Yes, that seems pretty clear-cut to me. It would be totally unfair if
a patch that hasn't been updated since November were allowed to submit
a new version after the start of the final CommitFest. We shouldn't
be working on anything now that hasn't been under active development
recently; we have enough things (and then some) that have.

--
Robert Haas
EnterpriseDB: http://www.enterprisedb.com
The Enterprise PostgreSQL Company

Andres Freund

andres@anarazel.de

almost 8 years ago

In reply to: Robert Haas (#4)

On 2018-03-02 11:42:06 -0500, Robert Haas wrote:

On Fri, Mar 2, 2018 at 2:29 AM, Andres Freund <andres@anarazel.de> wrote:

There seems to to be consensus in this thread that the approach Lucas
proposed isn't what we want, and that instead some shared lock based
approach is desirable. As that has been the case for ~1.5 months, I
propose we mark this as returned with feedback?

◆ ◆ ◆ ◆ ◆ ◆ ◆

Exercise 1
In the mailing-list excerpt, for roughly how long has there been consensus that the approach Lucas proposed is not the one wanted?
Exercise 2
List every person named in the mailing-list excerpt.
Exercise 3
Proceed with the mailing-list excerpt, writing what follows its final sentence.

Dataset content
◆ ◆ ◆ ◆ ◆ ◆ ◆

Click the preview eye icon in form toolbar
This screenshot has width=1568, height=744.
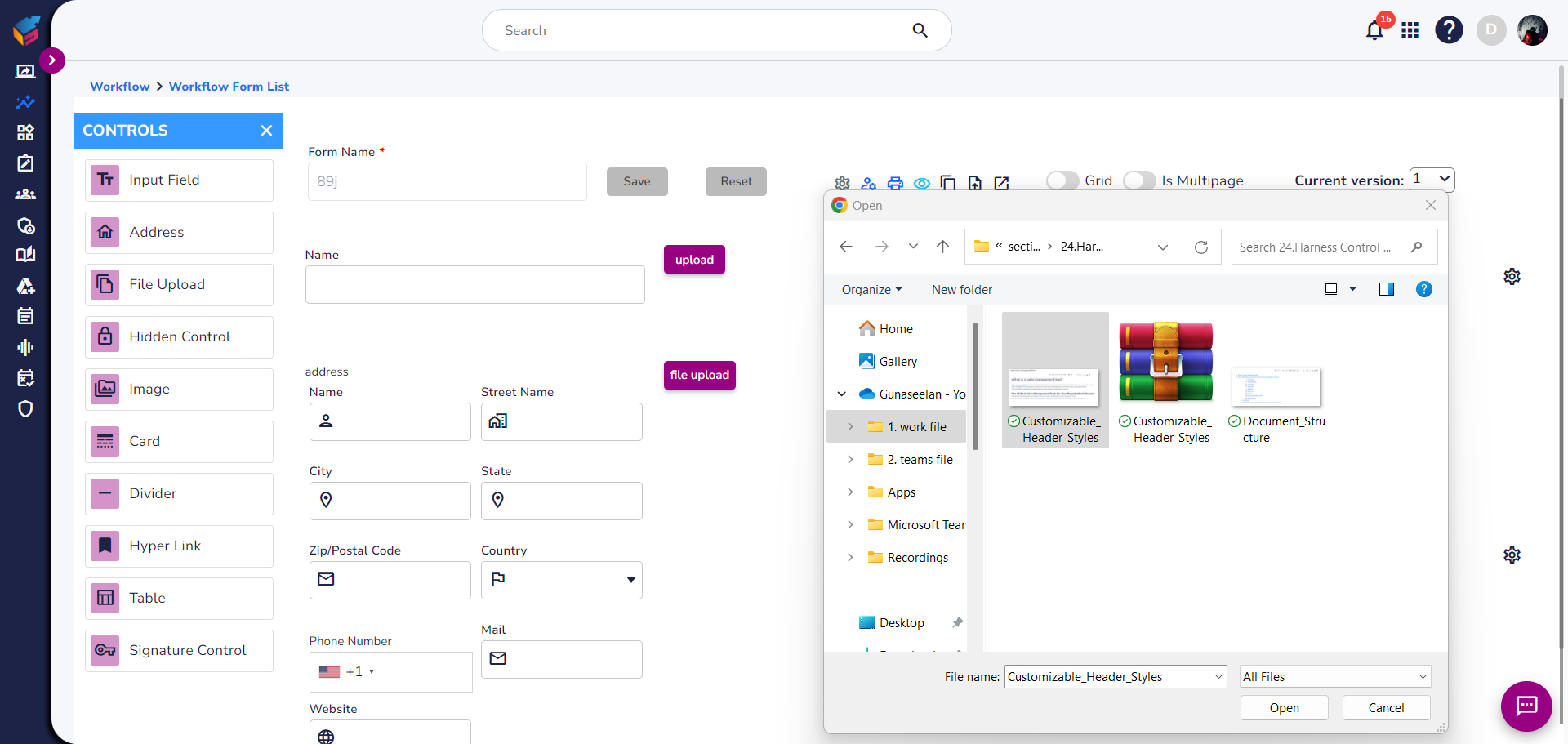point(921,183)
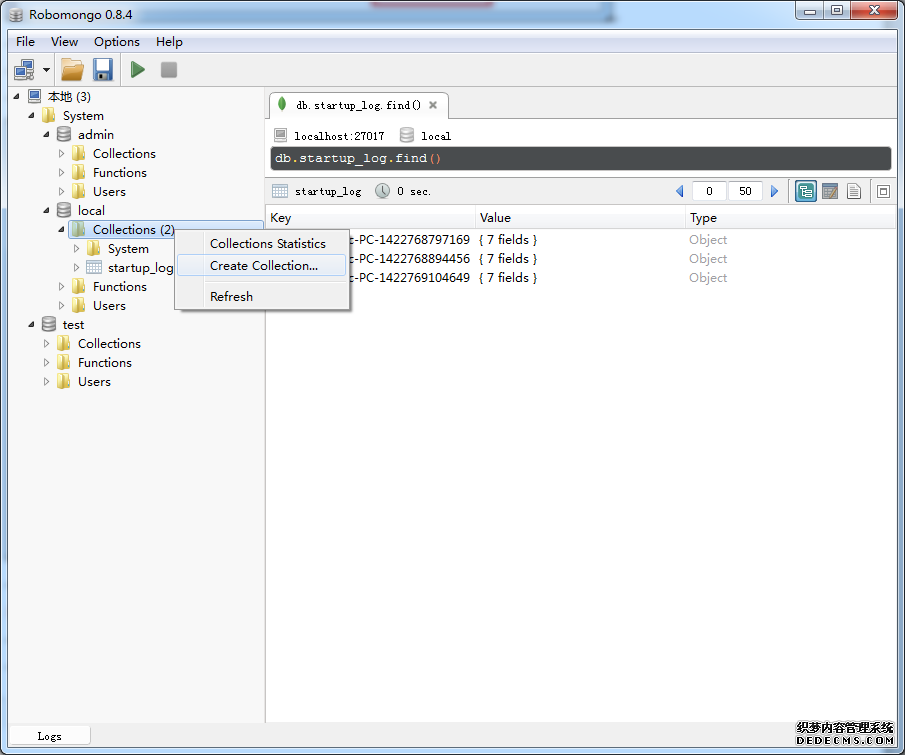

◆ ◆ ◆ ◆ ◆ ◆ ◆

Final answer 1
About 1.5 months.

Final answer 2
Robert Haas, Andres Freund, Lucas

Final answer 3
Yes, that seems pretty clear-cut to me. It would be totally unfair if
a patch that hasn't been updated since November were allowed to submit
a new version after the start of the final CommitFest. We shouldn't
be working on anything now that hasn't been under active development
recently; we have enough things (and then some) that have.

Done.